==== SOURCE DATA ====

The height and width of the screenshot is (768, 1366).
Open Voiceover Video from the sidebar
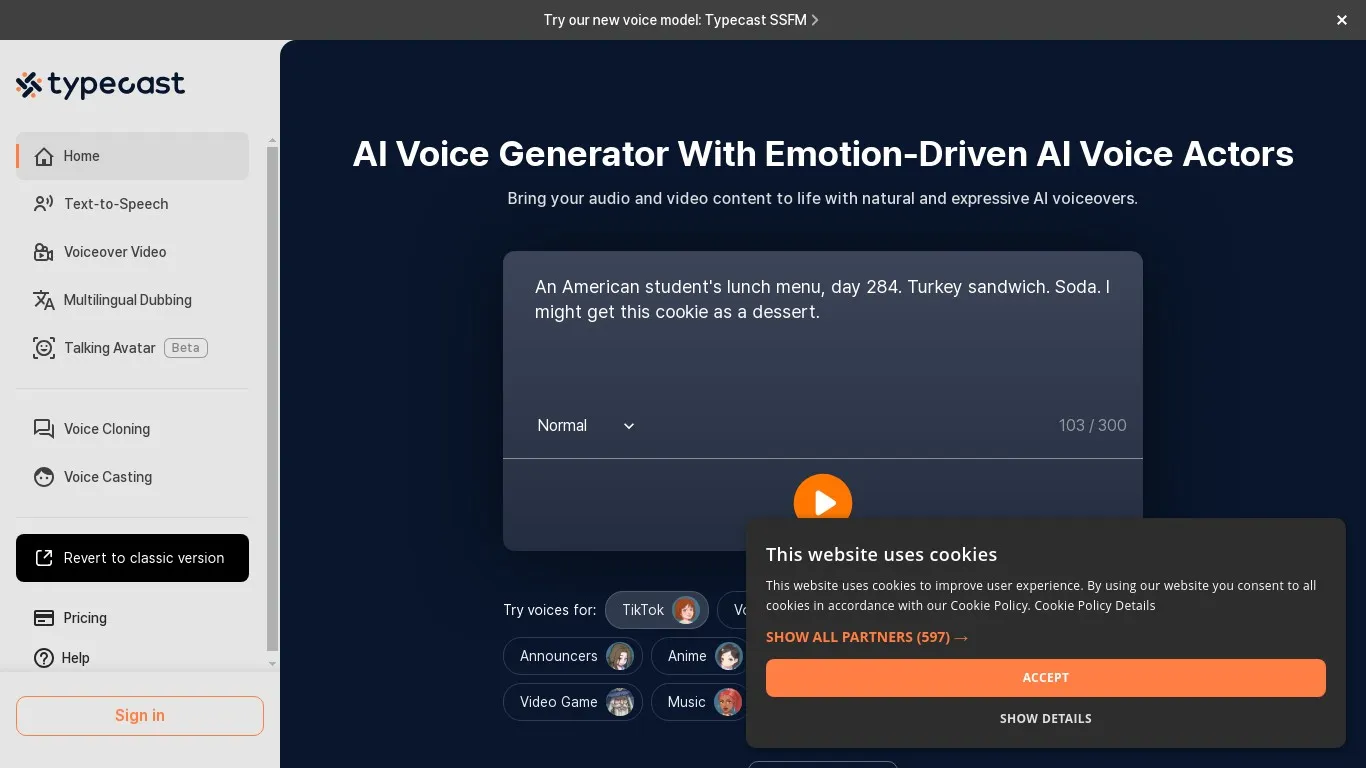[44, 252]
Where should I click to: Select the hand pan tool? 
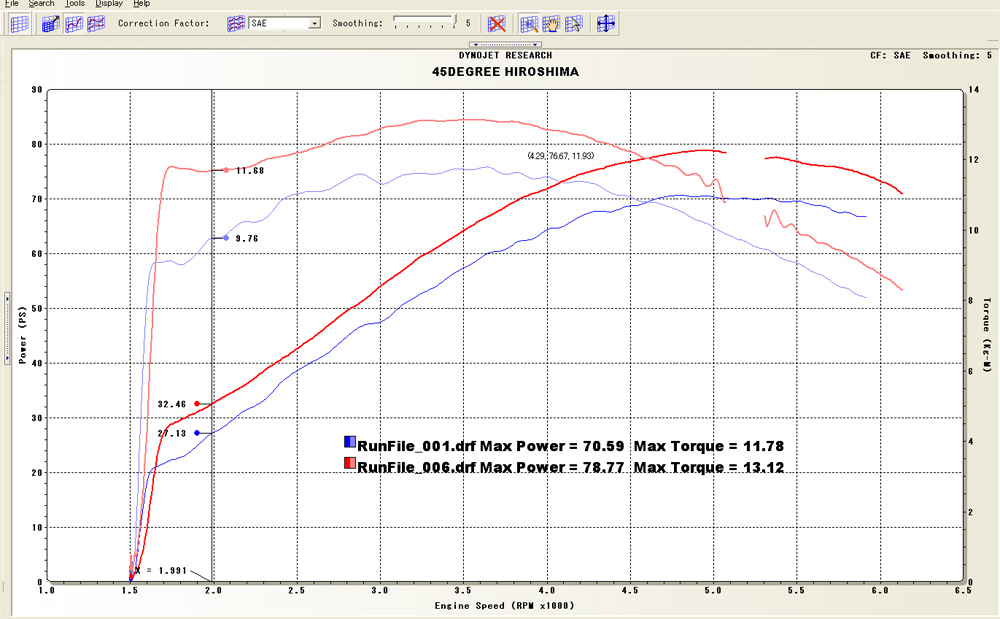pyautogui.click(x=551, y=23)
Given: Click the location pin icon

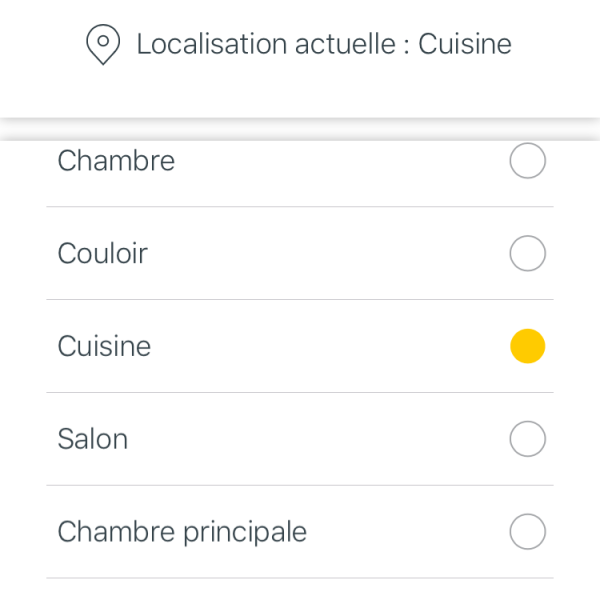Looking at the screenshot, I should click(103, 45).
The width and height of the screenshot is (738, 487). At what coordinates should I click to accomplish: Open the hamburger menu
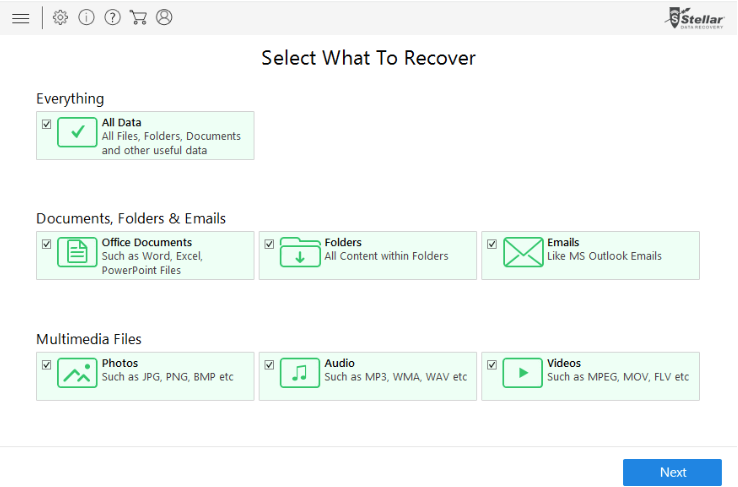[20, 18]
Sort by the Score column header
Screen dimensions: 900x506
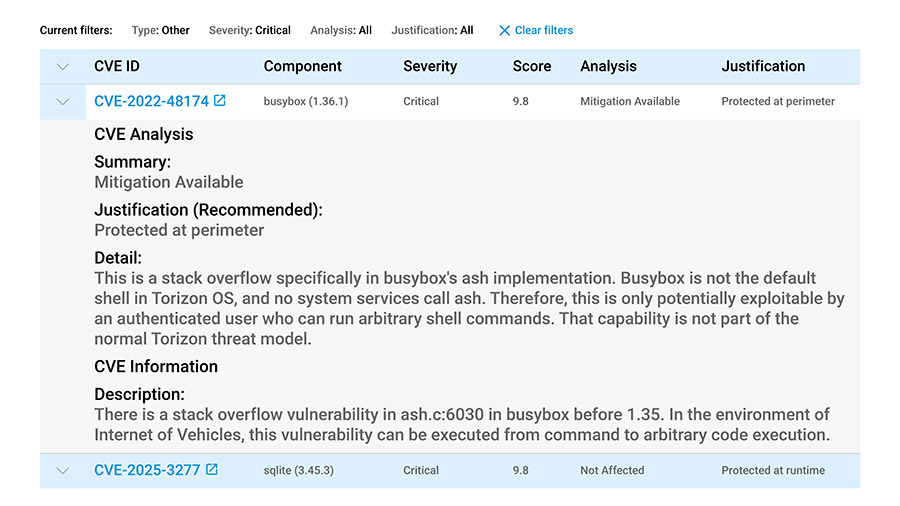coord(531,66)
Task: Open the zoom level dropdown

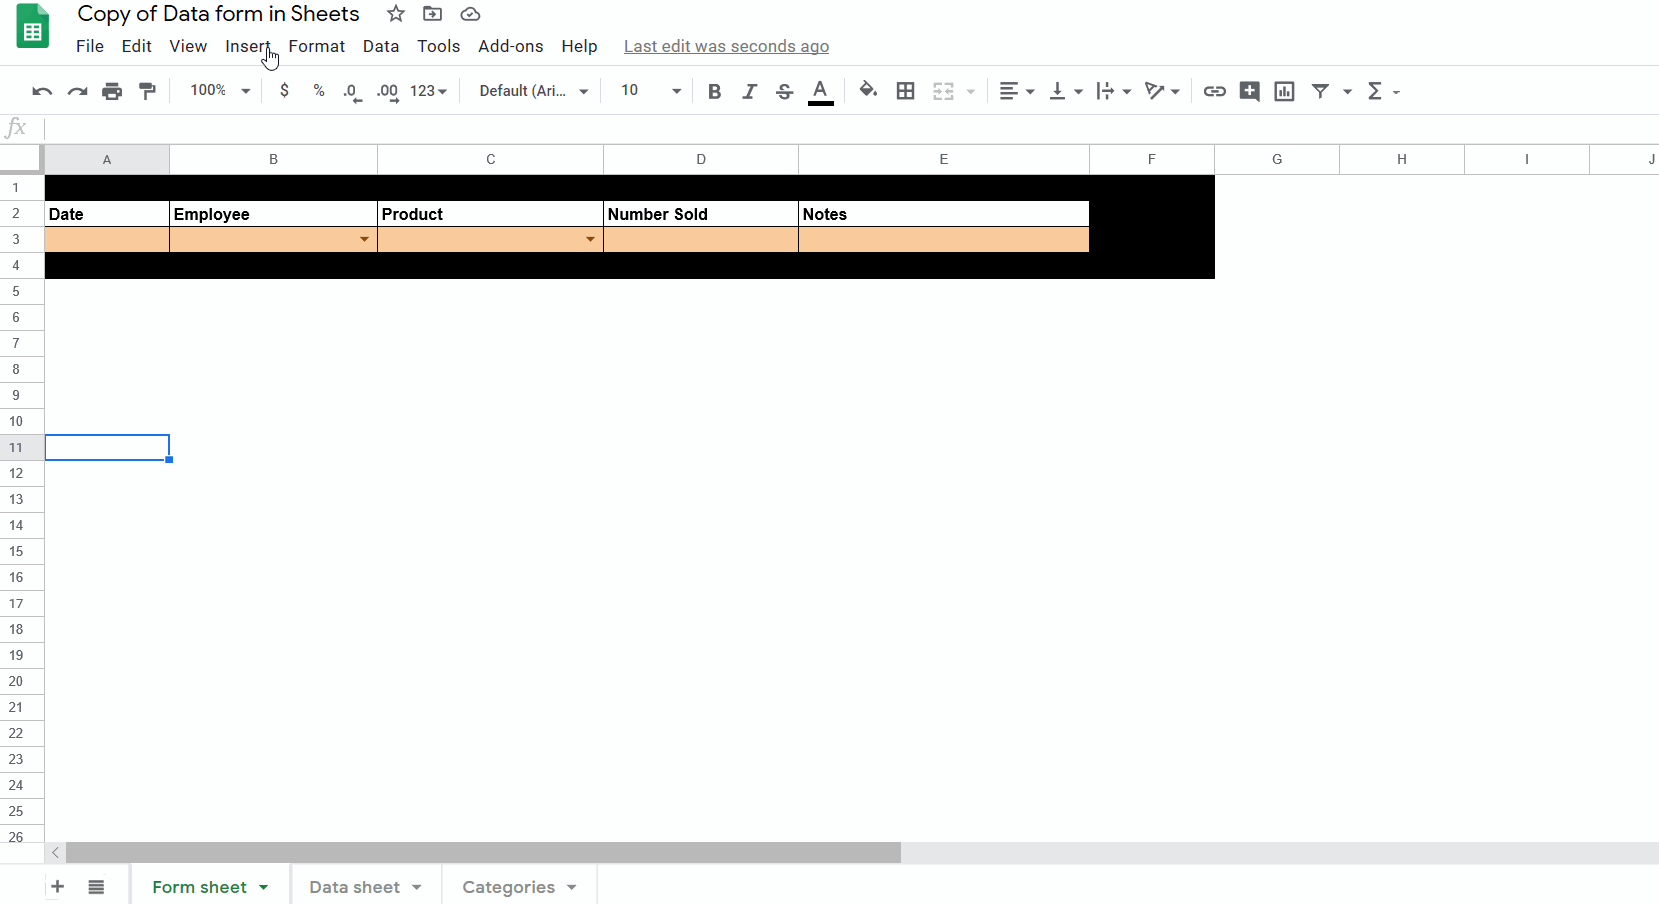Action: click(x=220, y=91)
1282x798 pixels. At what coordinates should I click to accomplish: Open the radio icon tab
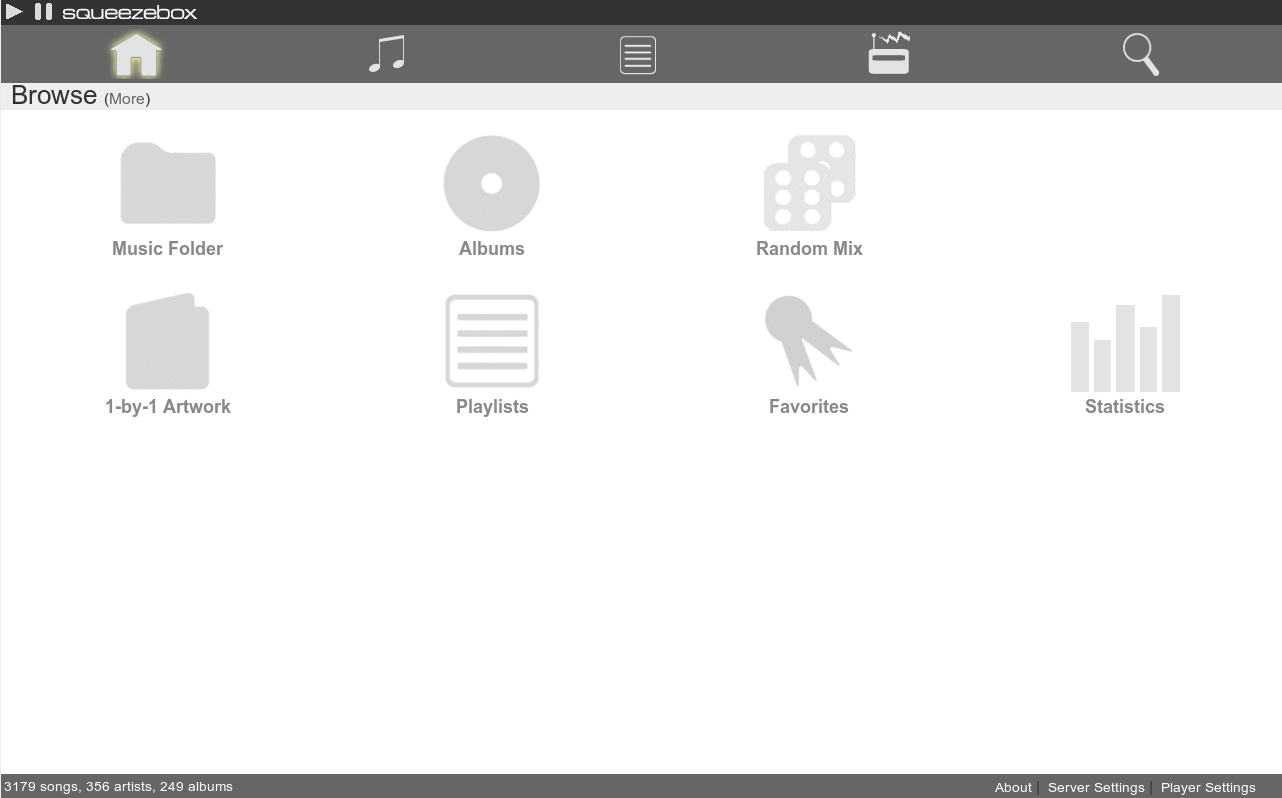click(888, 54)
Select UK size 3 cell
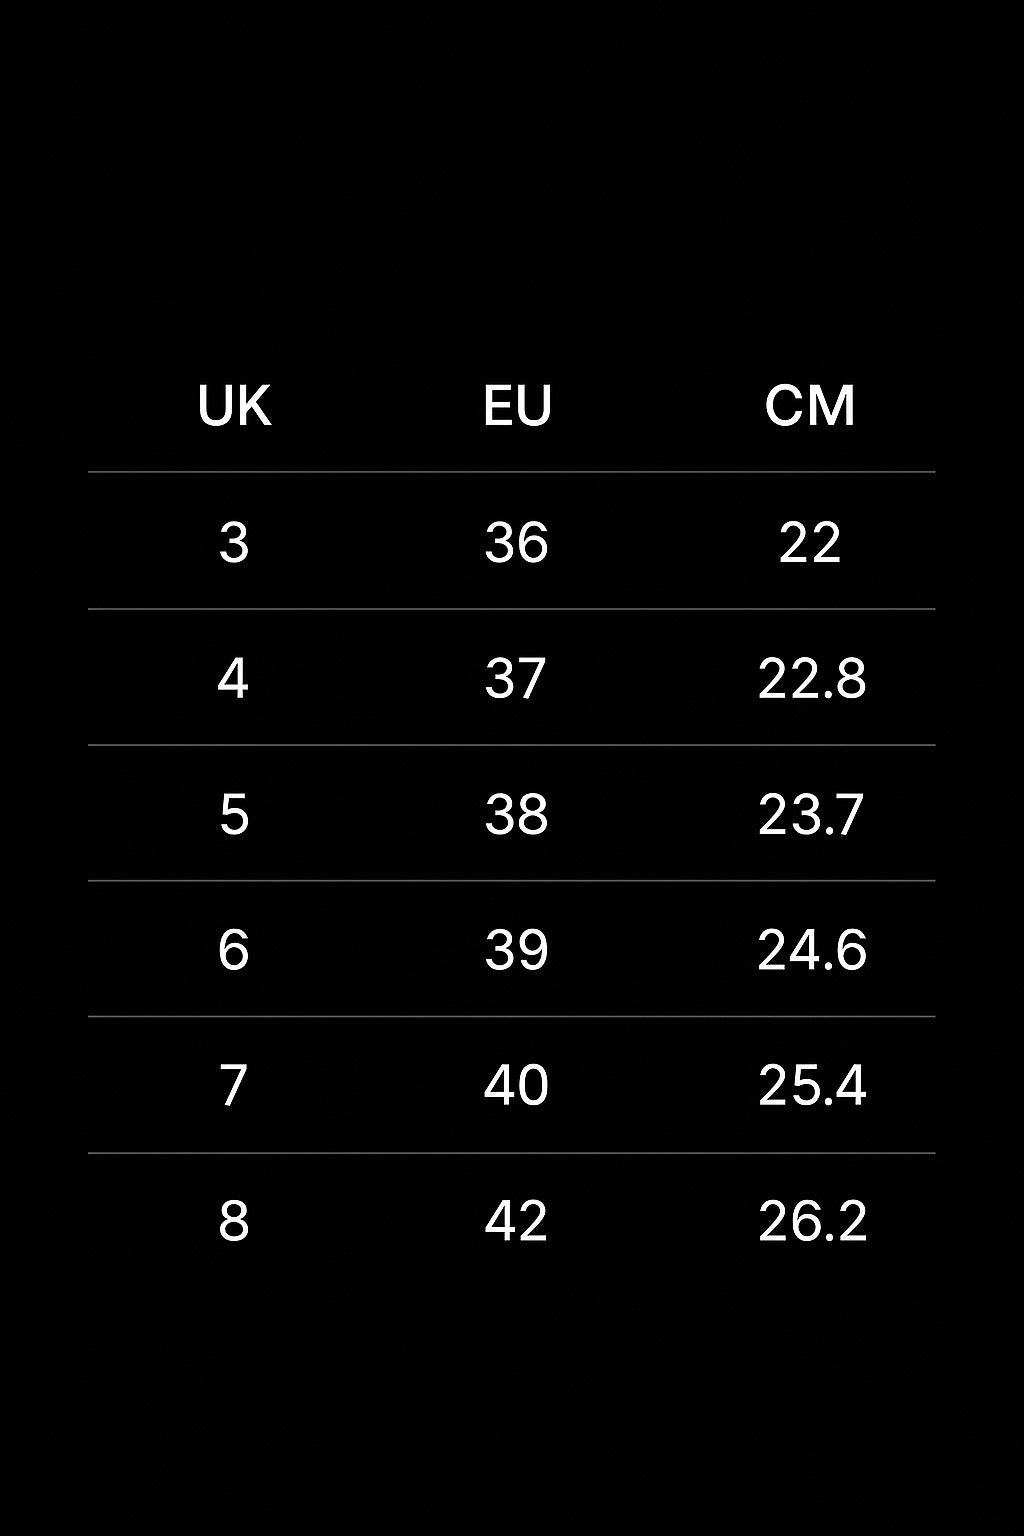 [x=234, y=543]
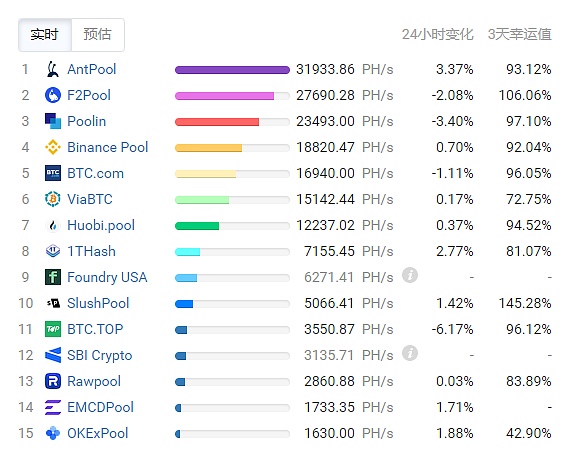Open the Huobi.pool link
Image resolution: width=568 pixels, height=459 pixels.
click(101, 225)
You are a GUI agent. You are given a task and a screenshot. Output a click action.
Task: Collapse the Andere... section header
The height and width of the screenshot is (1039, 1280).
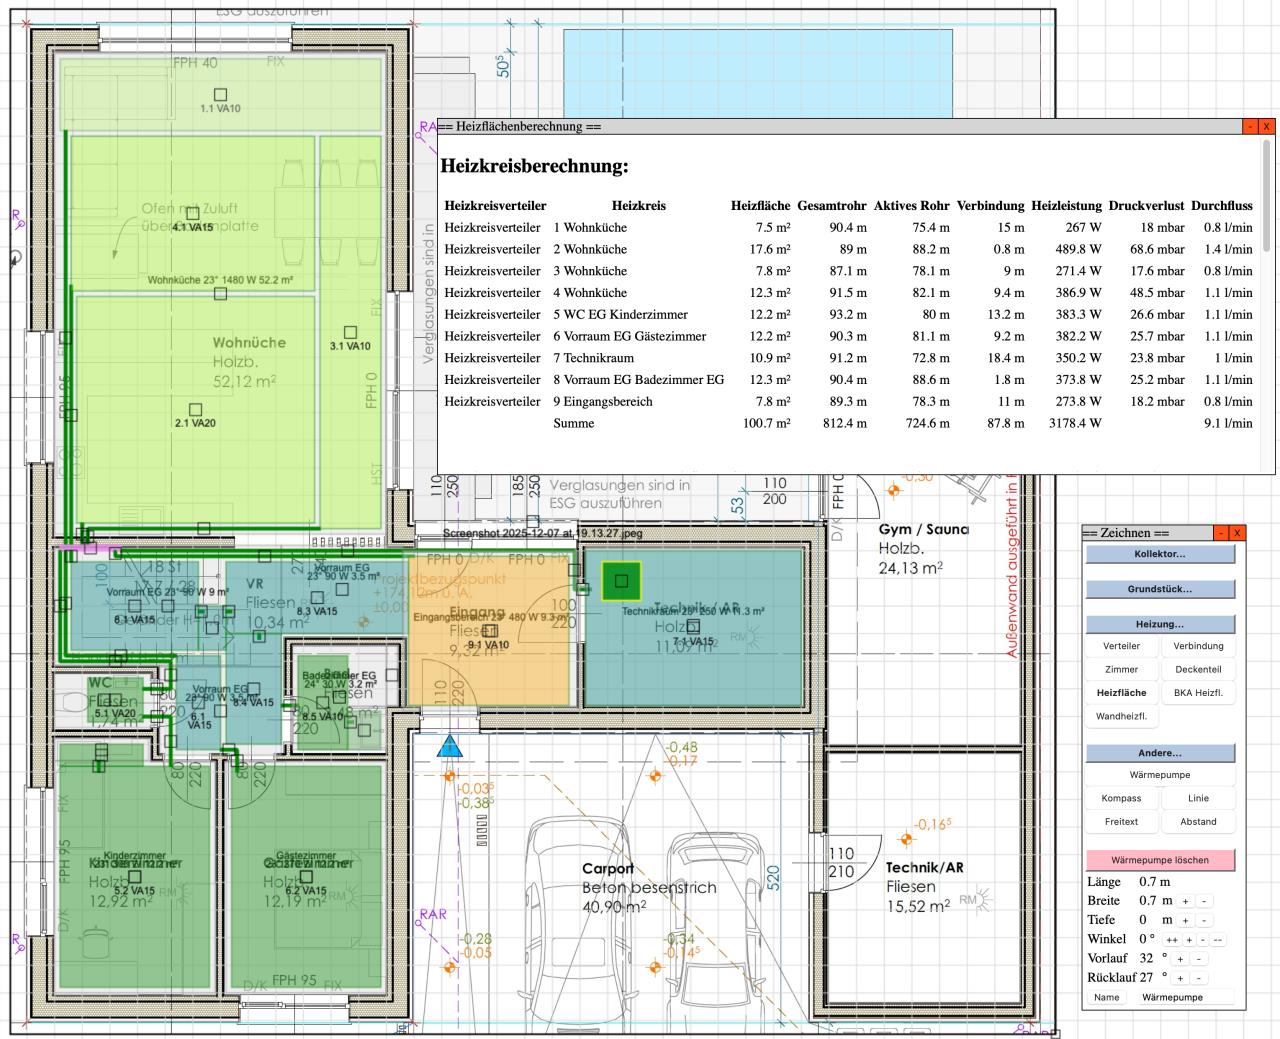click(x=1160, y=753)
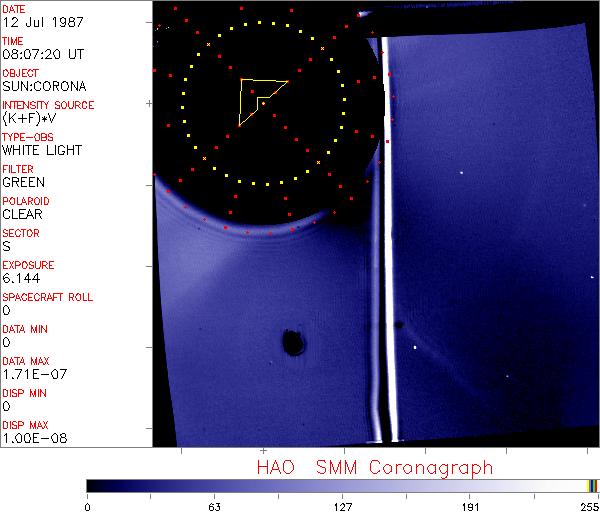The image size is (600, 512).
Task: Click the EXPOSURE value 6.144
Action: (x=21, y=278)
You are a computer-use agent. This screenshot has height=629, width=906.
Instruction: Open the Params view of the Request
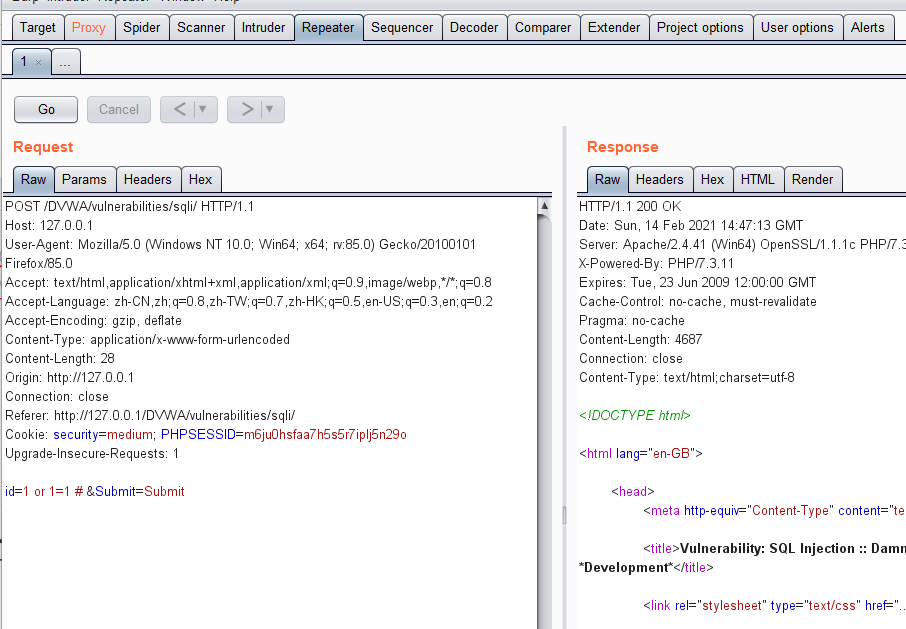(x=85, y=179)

====

▸ **WORK INSTRUCTIONS**
Transcribe each line above exactly, pictures excluded.

▸ **RESPONSE AREA**
The height and width of the screenshot is (768, 1366).
Open Voiceover Video from the sidebar
[44, 252]
Where should I click to: Select the hand pan tool? 
pyautogui.click(x=551, y=23)
Given: Click the location pin icon

Looking at the screenshot, I should click(103, 45).
The width and height of the screenshot is (738, 487). At what coordinates should I click to accomplish: Open the hamburger menu
[20, 18]
Sort by the Score column header
Screen dimensions: 900x506
coord(531,66)
Task: Open the zoom level dropdown

Action: click(x=220, y=91)
1282x798 pixels. At what coordinates should I click to accomplish: Open the radio icon tab
click(888, 54)
Select UK size 3 cell
 [x=234, y=543]
Open the Huobi.pool link
Image resolution: width=568 pixels, height=459 pixels.
click(101, 225)
You are a GUI agent. You are given a task and a screenshot. Output a click action.
Task: Collapse the Andere... section header
The height and width of the screenshot is (1039, 1280).
click(x=1160, y=753)
The image size is (600, 512).
Task: Click the EXPOSURE value 6.144
Action: (x=21, y=278)
You are a computer-use agent. This screenshot has height=629, width=906.
Instruction: Open the Params view of the Request
(x=85, y=179)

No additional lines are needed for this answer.